_Problem to work on_. In the guest post below about the path to an ocean science PhD, write out word for word the passage from "Understanding our oceans" to "doing a PhD…..".

(Passage shown begins)

Guest Post – Tabitha Pearman: How the online MOOC ‘Exploring Our Oceans’ led me to do a PhD at NOCS

Understanding our oceans is the key to ensuring we learn to protect them. Through education and increased awareness the hope is we can inspire more people to want to study our oceans. Tabitha is a second year PhD student based in the School of Ocean and Earth Science at the National Oceanography Centre Southampton,  modelling deep-sea canyon habitats, and she is here to tell you how she ended up doing a PhD…..

(Passage shown ends)
(Data provided begins)

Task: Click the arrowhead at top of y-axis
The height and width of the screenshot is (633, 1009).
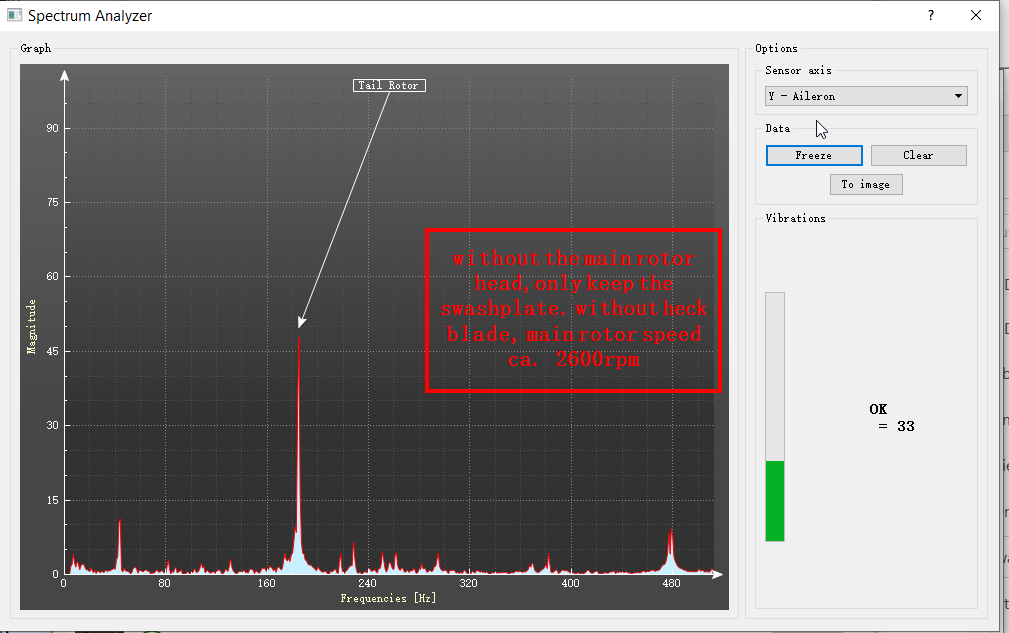Action: (x=64, y=75)
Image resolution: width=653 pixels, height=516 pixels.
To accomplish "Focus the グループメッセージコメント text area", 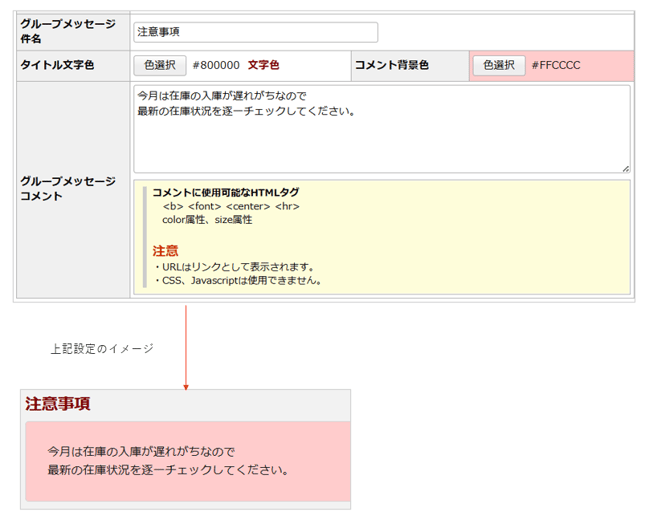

(Data provided ends)

_Solved problem_.
Understanding our oceans is the key to ensuring we learn to protect them. Through education and increased awareness the hope is we can inspire more people to want to study our oceans. Tabitha is a second year PhD student based in the School of Ocean and Earth Science at the National Oceanography Centre Southampton,  modelling deep-sea canyon habitats, and she is here to tell you how she ended up doing a PhD…..